Data Bangunan yang Hangus
Berdasarkan pendataan sementara BPBD Kapuas, bangunan yang terbakar terdiri atas satu gedung bulu tangkis milik Patah, satu barak enam pintu milik Nasrullah, serta enam rumah milik warga. Enam rumah tersebut masing-masing milik Sarinah, Sari Peri, Mastura, Adrani dan Iyai.
Besarnya kerusakan tidak hanya berdampak pada bangunan, tetapi juga membuat warga harus menghadapi kondisi darurat setelah kehilangan tempat tinggal dan sejumlah harta benda. Meski demikian, tidak ada laporan korban meninggal dunia ataupun mengalami luka akibat peristiwa tersebut.
*Inafis Turun Cari Penyebab Api*
Sementara itu, penyebab pasti kebakaran masih dalam penyelidikan kepolisian.
Tim Inafis Polres Kapuas telah turun ke lokasi untuk melakukan pemeriksaan dan pengujian terhadap tempat kejadian perkara.
Tim memeriksa sejumlah bagian bangunan yang terbakar serta titik-titik yang dinilai berkaitan dengan sumber awal api.
Pemeriksaan tersebut dilakukan setelah Kapolsek Kapuas Murung meminta Tim Inafis melakukan pengecekan langsung di lokasi.
Hasil pemeriksaan selanjutnya akan menjadi bagian dari proses penyelidikan untuk mengungkap sumber dan penyebab kebakaran.
*Tak Berhenti di Bantuan Sembako*
Penanganan terhadap warga terdampak tidak berhenti pada bantuan darurat. BPBD Kapuas bersama Dinas Pekerjaan Umum dan Penataan Ruang (PUPR) Kapuas akan melakukan asesmen tingkat kerusakan bangunan.

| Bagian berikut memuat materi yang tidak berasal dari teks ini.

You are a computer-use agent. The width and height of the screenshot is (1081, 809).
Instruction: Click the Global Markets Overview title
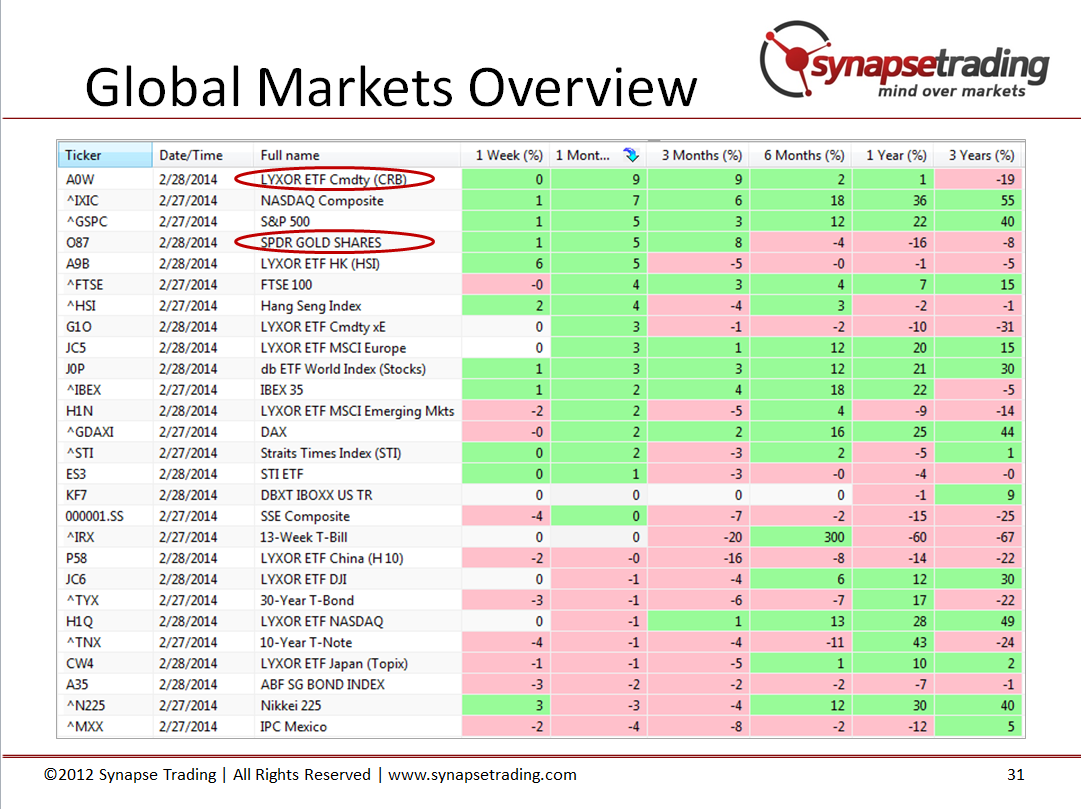[390, 88]
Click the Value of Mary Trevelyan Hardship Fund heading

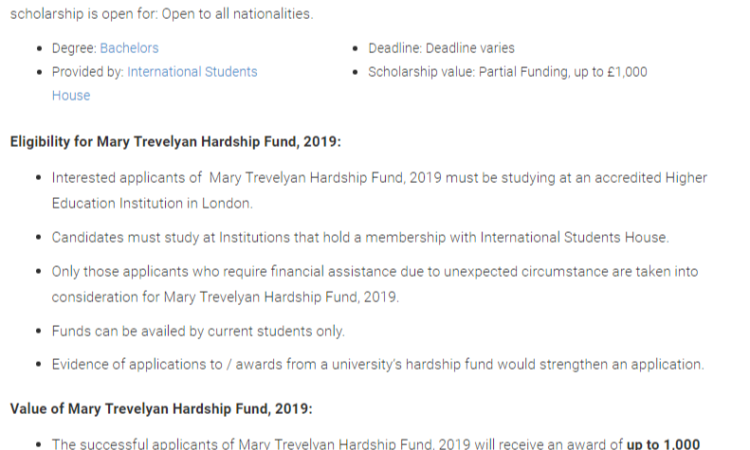coord(161,409)
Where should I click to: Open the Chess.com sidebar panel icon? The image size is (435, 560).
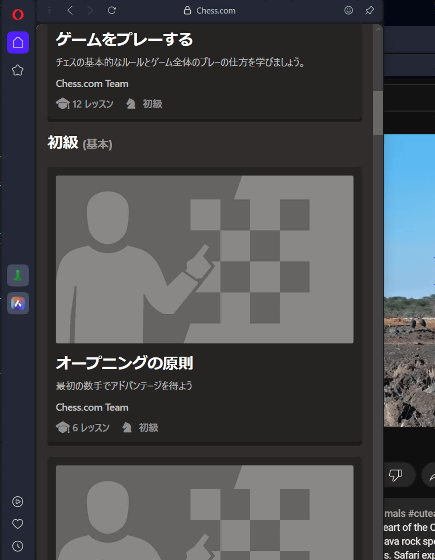click(x=18, y=275)
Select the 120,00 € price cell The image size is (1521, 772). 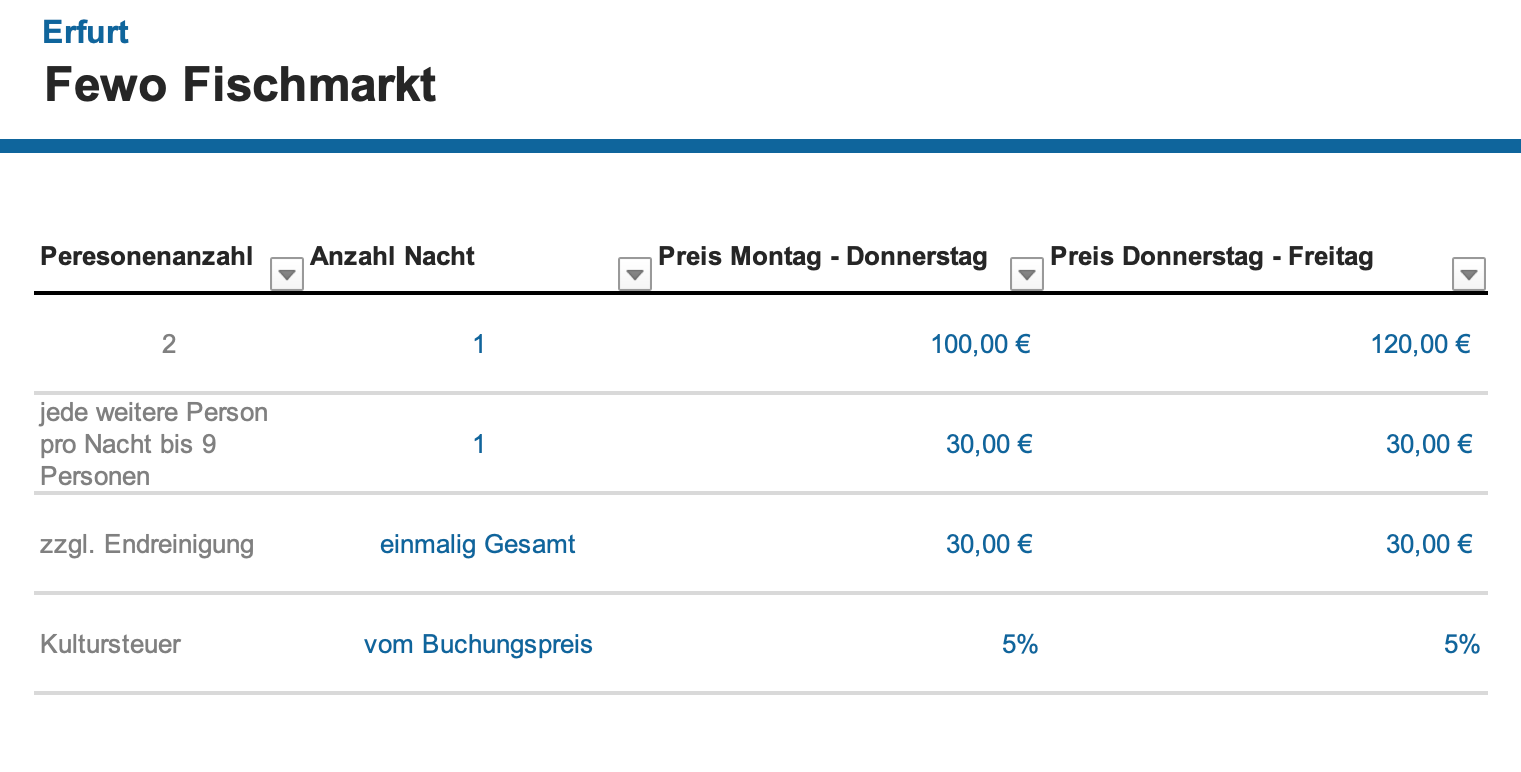coord(1420,345)
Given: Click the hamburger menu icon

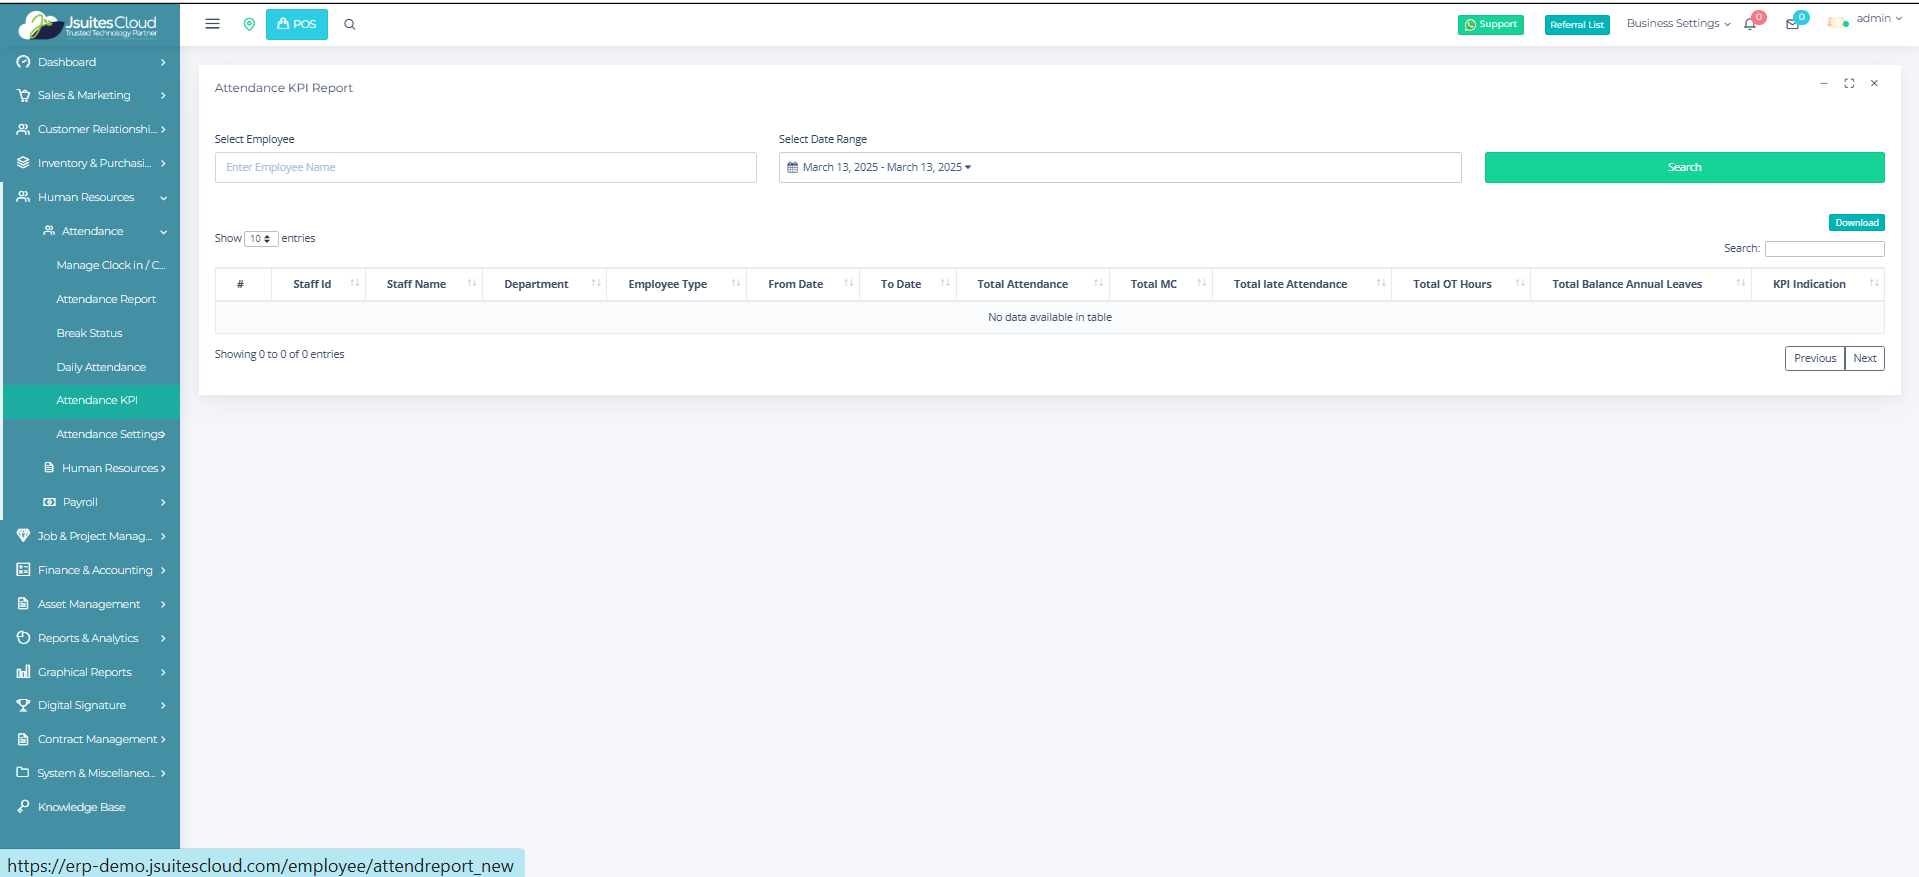Looking at the screenshot, I should (212, 24).
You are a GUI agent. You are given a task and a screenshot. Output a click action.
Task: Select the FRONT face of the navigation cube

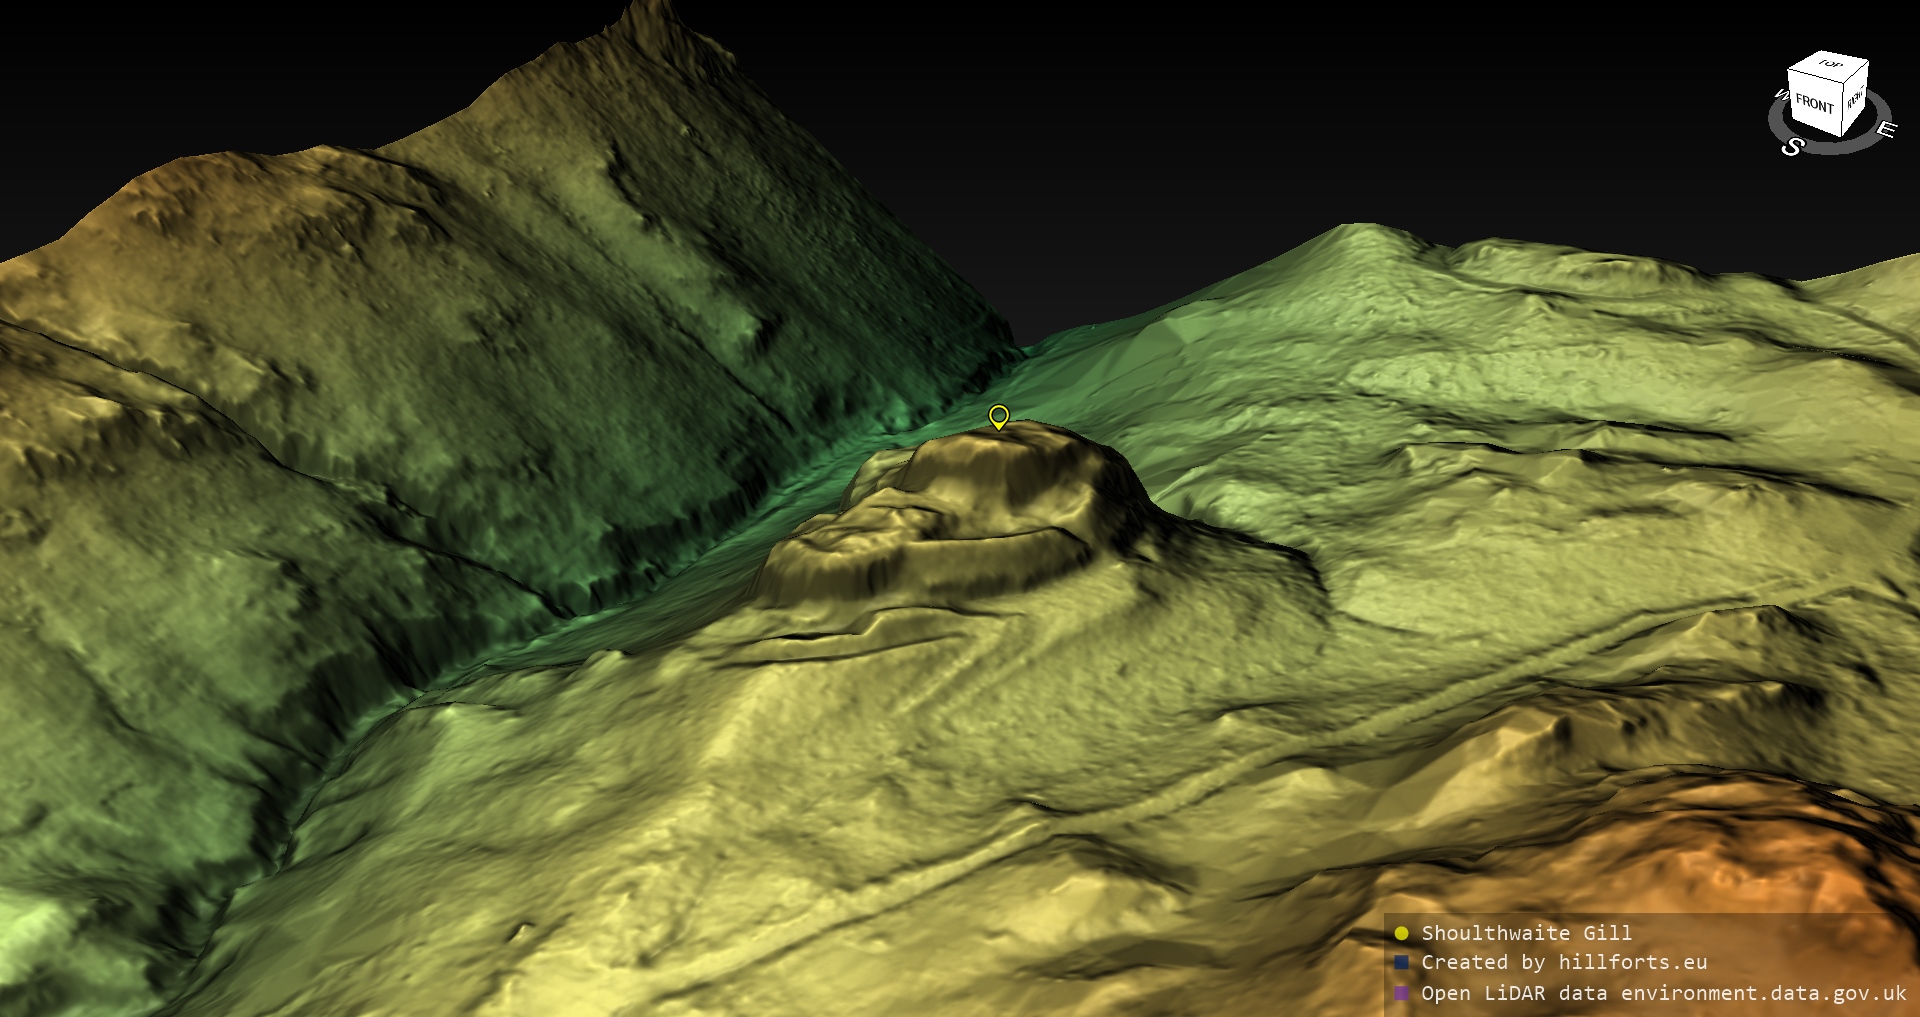[1814, 104]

Bangunan yang terdampak nantinya akan dikategorikan menjadi tiga tingkatan, yakni rusak berat, rusak sedang dan rusak ringan.
Hasil asesmen tersebut, akan menjadi dasar pemerintah daerah dalam menentukan langkah penanganan berikutnya, termasuk pemberian bantuan uang kepada warga sesuai tingkat kerusakan bangunan yang mereka alami.
“BPBD bersama Dinas PUPR akan melakukan penilaian kerusakan. Nanti akan dinilai apakah bangunan masuk kategori rusak berat, rusak sedang atau rusak ringan. Hasilnya menjadi dasar untuk penanganan dan bantuan selanjutnya,” jelas Pangeran.
BPBD Kapuas memastikan penanganan warga terdampak akan terus dilakukan secara bertahap. Mulai dari pendataan, bantuan pangan, penyediaan dapur umum hingga asesmen kerusakan bangunan.
Akses menuju Desa Palingkau Lama relatif mudah, karena jalan menuju lokasi sudah berupa aspal. Sementara sumber air di sekitar kawasan tersebut berasal dari Sungai Kapuas.
Pemerintah daerah kini fokus memastikan kebutuhan dasar warga terpenuhi sekaligus menyiapkan langkah pemulihan, bagi masyarakat yang terdampak kebakaran. (Tatang Progresif).